When I send a GraphQL request to trigger the send message I get the following error:
Error: connect EADDRNOTAVAIL ::1:4222 - Local (:::0)
at internalConnect (node:net:953:16)
at defaultTriggerAsyncIdScope (node:internal/async_hooks:465:18)
at node:net:1044:9
at processTicksAndRejections (node:internal/process/task_queues:78:11) {
errno: -99,
code: 'EADDRNOTAVAIL',
syscall: 'connect',
address: '::1',
port: 4222
}
Potential solutions tried:
- I’ve tried different urls for the connection string including
nats://nats:4222
,nats://localhost:4222
,nats://127.0.0.1:4222
,nats://0.0.0.0:4222
,nats://host.docker.internal:4222
, etc. The end result of each of them is either the above error or a connection refused error. - I’ve tried to ensure that the containers can communicate by running
docker exec [container1] ping [container2] -c2
where [container1]/[container2] are the respective container names. Doing this I always get a response.
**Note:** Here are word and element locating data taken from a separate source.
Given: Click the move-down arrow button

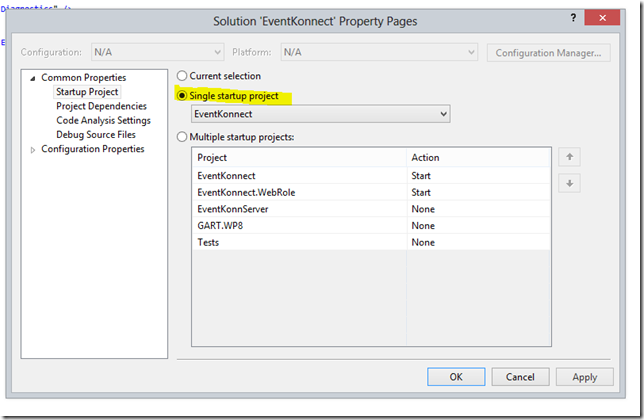Looking at the screenshot, I should point(568,183).
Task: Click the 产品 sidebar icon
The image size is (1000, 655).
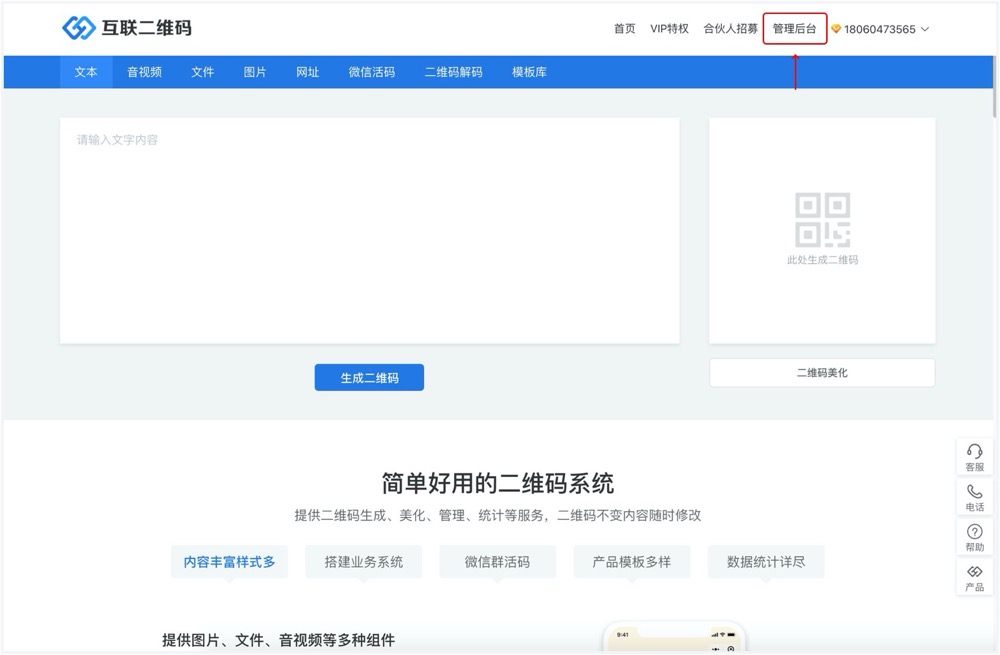Action: [x=974, y=572]
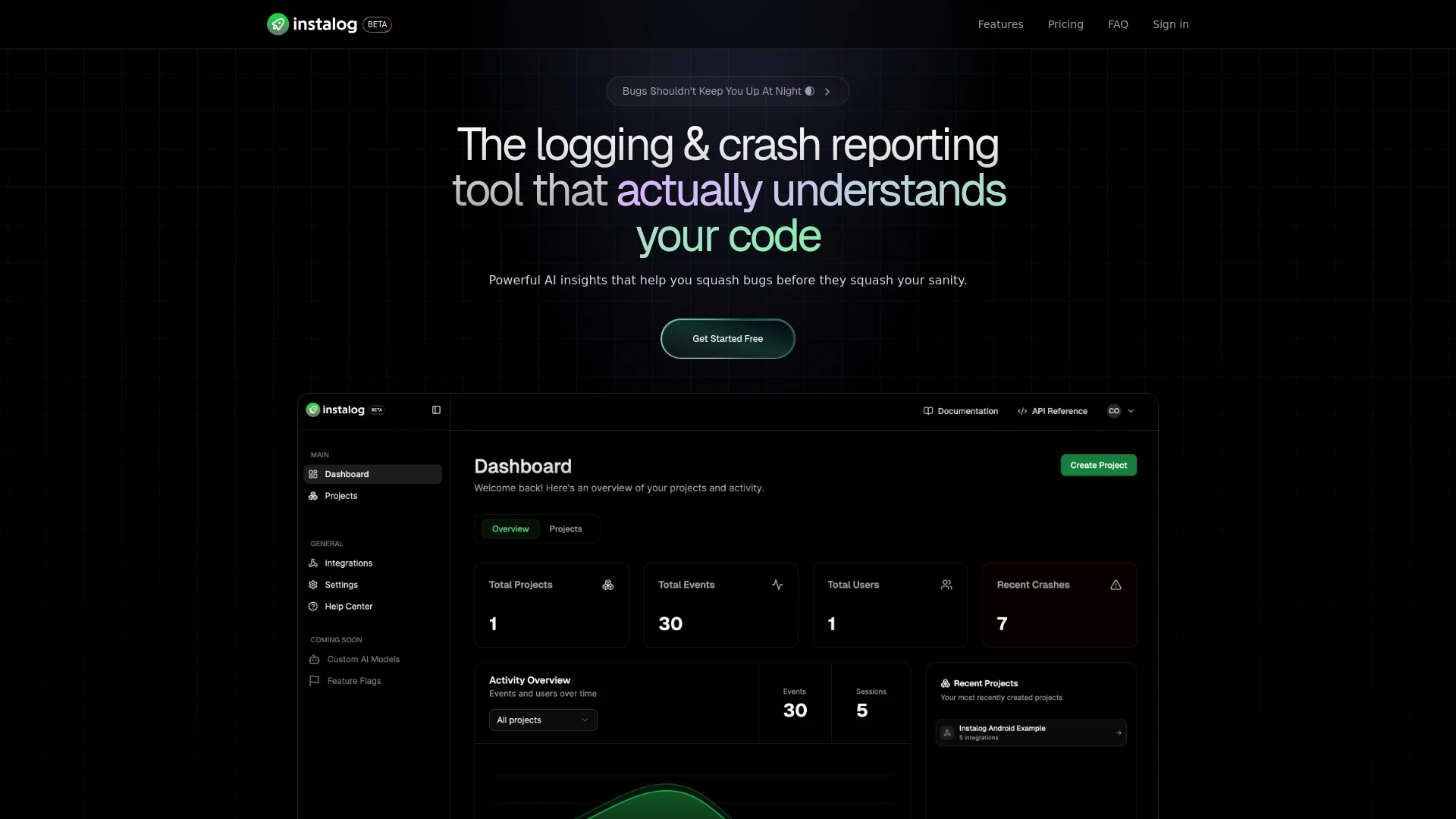The image size is (1456, 819).
Task: Open the All projects dropdown
Action: point(543,720)
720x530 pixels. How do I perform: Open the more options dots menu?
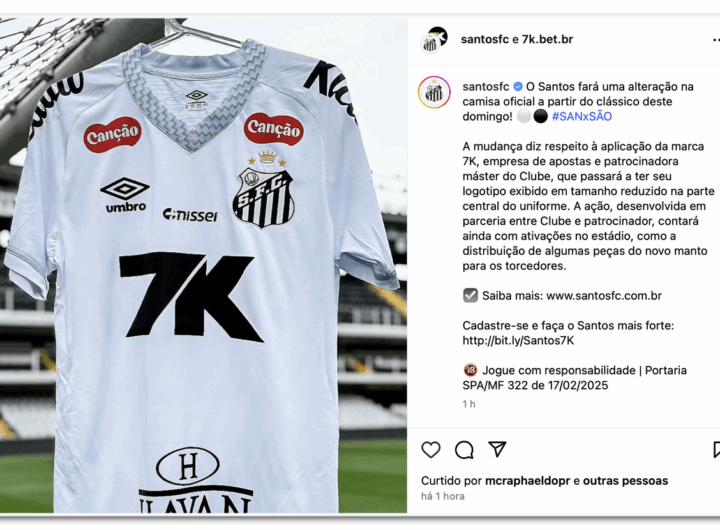tap(716, 40)

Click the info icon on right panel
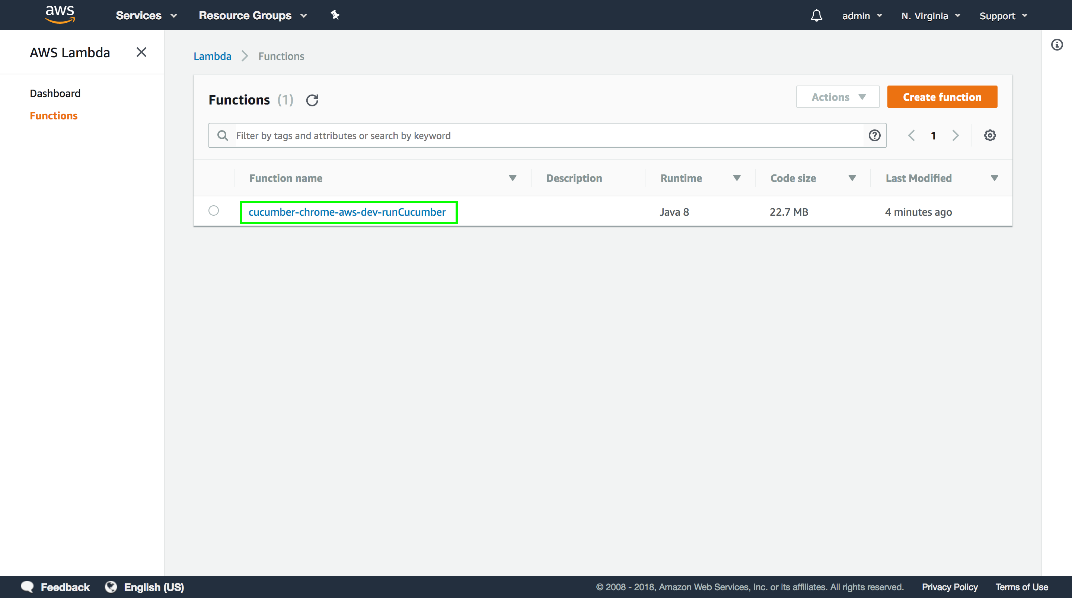[1057, 45]
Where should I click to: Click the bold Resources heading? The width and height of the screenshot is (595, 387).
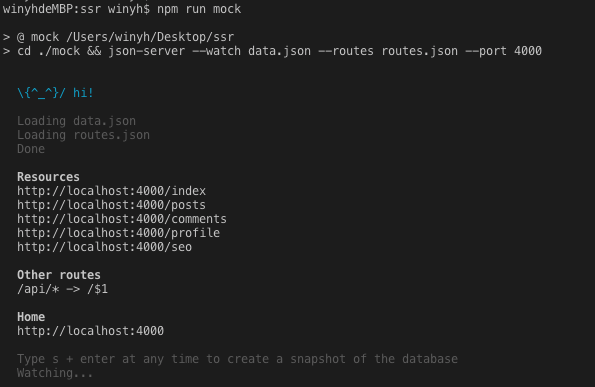pos(48,177)
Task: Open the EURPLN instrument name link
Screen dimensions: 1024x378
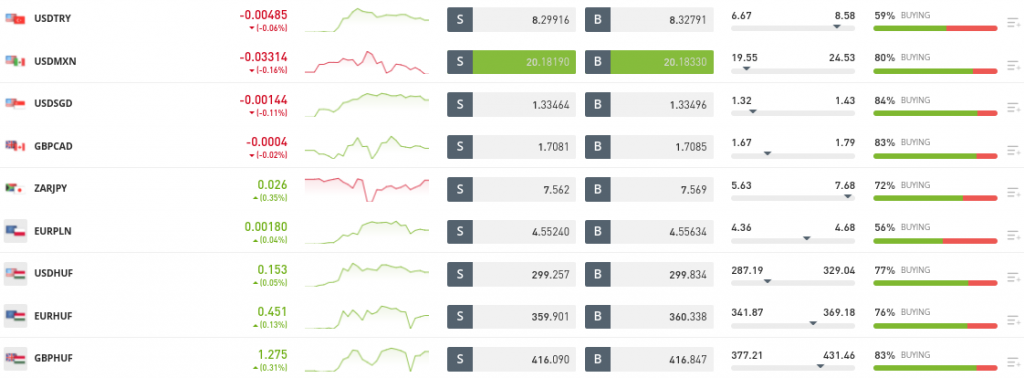Action: click(51, 230)
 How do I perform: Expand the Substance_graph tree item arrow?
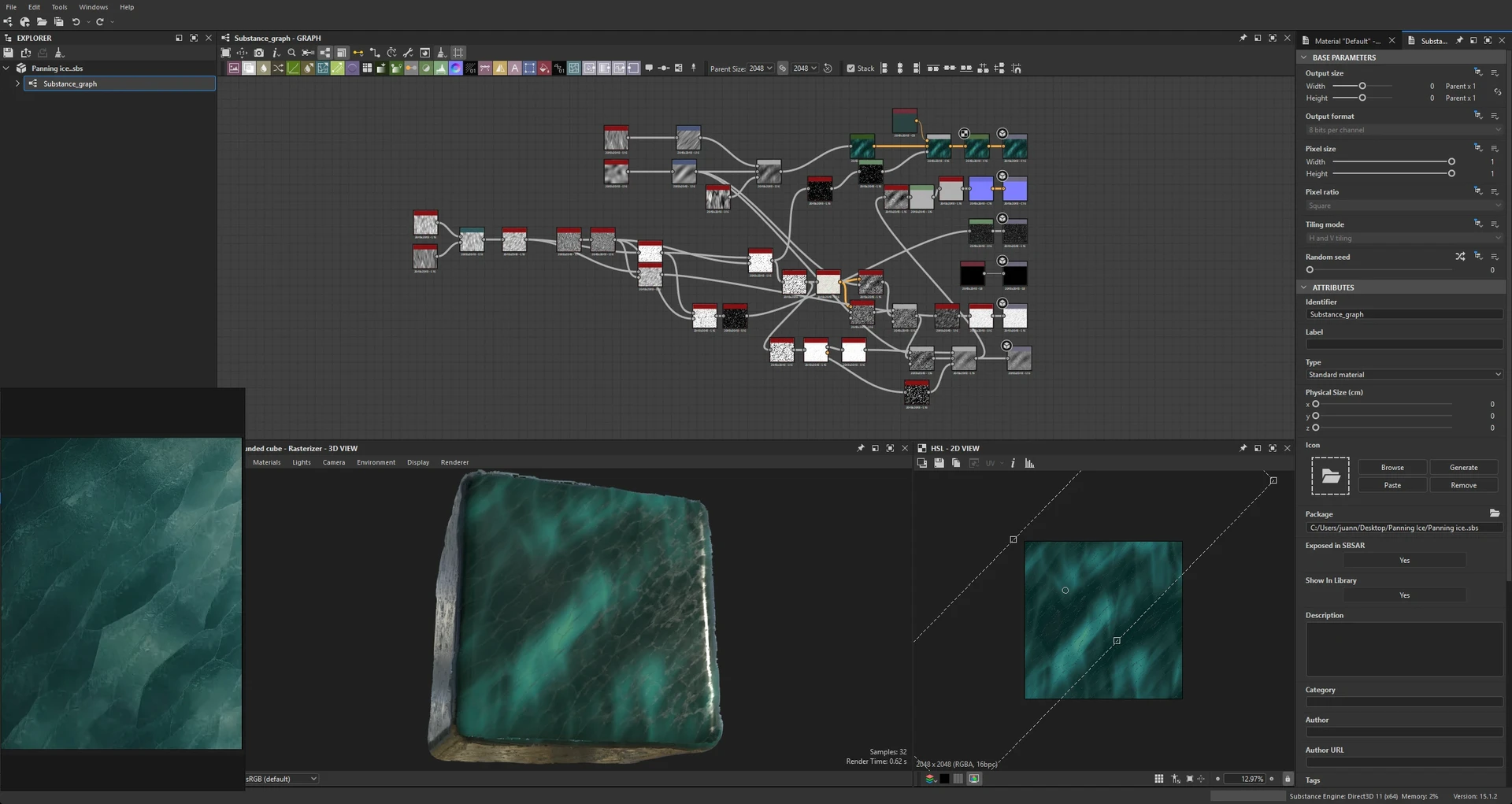17,83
It’s been a long time since I’ve used Docker containers so I’d be interested if anybody has any ideas as this is driving me crazy!!
2
1 Answer
I was having the same exact issue you were with almost the same configuration. What fixed it for me was looking at the NATS documentation for Nest JS https://docs.nestjs.com/microservices/nats. If you look at all the examples, they use the servers
key to configure NATS instead of url
. So try using the following inside your UsersModule
:
ClientsModule.register([
{
name: 'NATS_CLIENT',
transport: Transport.NATS,
options: {
servers: [process.env.NATS_URL],
},
},
]),
Could this just be a race condition (something trying to connect to the
nats
container before it's ready to accept requests)? If thenats
container is up and running, can you access the service on port 4222 from inside the container? What if youexec
into another one of your containers and try it?May 9, 2022 at 17:55
@larsks I don't think so as I was trying to use the depends_on functionality from docker compose so that anything that utilises the NATS server would be created once the NATS server is established. Also there are communication issues from the user-service to MongoDB to so I'm leaning towards it being a network issue despite being able to ping between the containers.